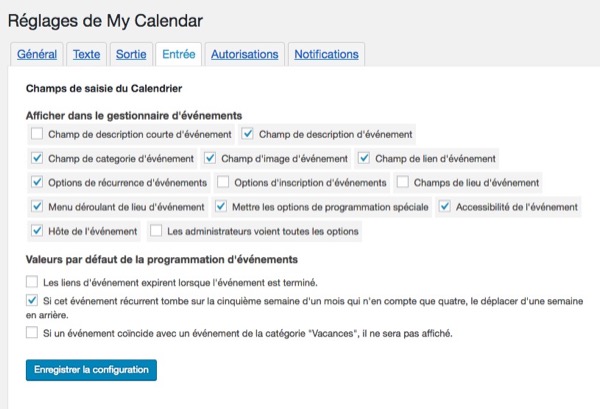This screenshot has width=600, height=409.
Task: Switch to the Texte tab
Action: (86, 54)
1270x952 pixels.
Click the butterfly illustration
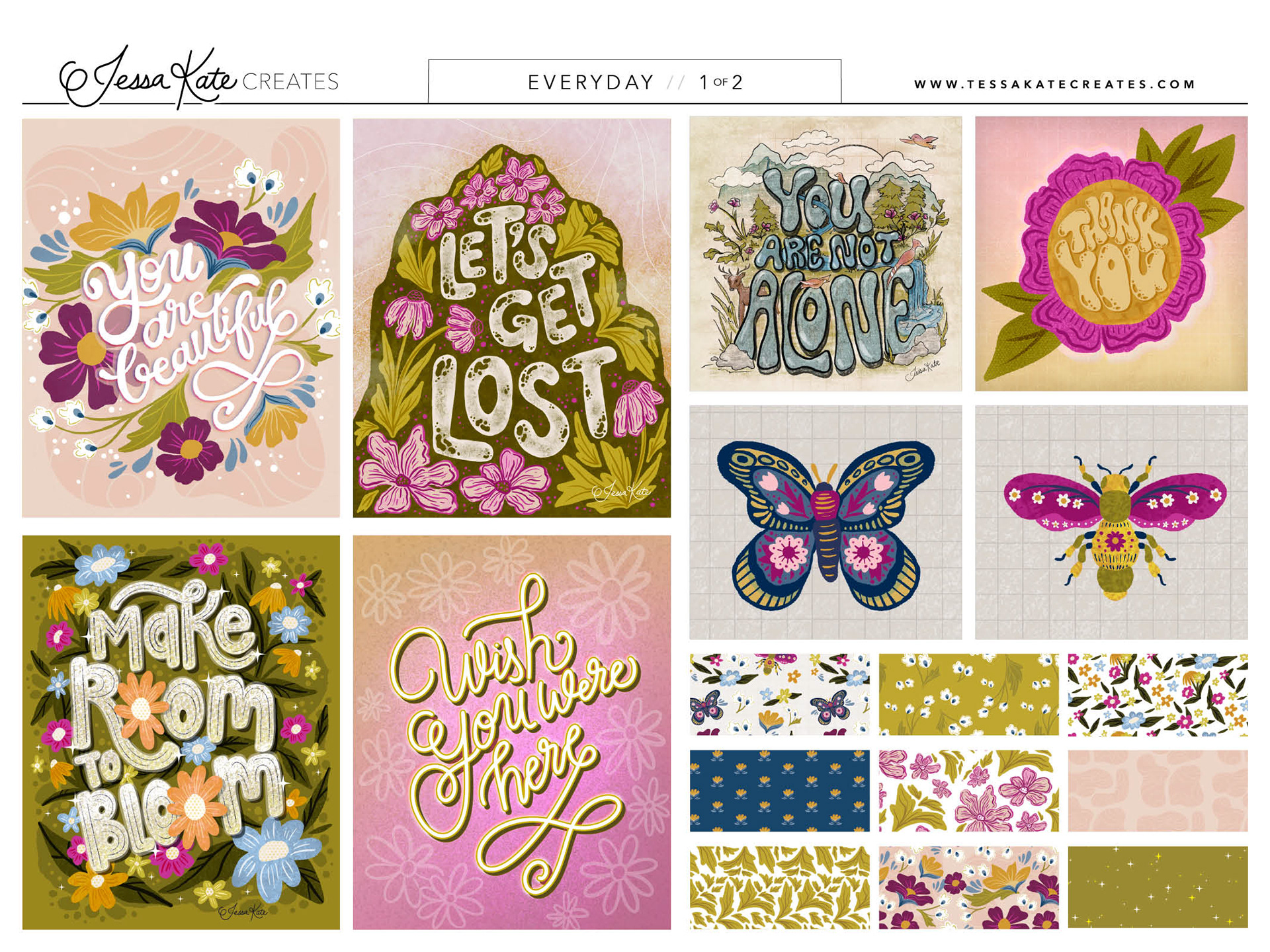(x=826, y=522)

──────────────────────────────

*EXERCISE DETAILS*:
Please set down, word for word, the lines starting at the line that holds "1270x952 pixels." and running to the end of the listing, with no pictures.

*OUTPUT OF THE TASK*:
1270x952 pixels.
Click the butterfly illustration
(x=826, y=522)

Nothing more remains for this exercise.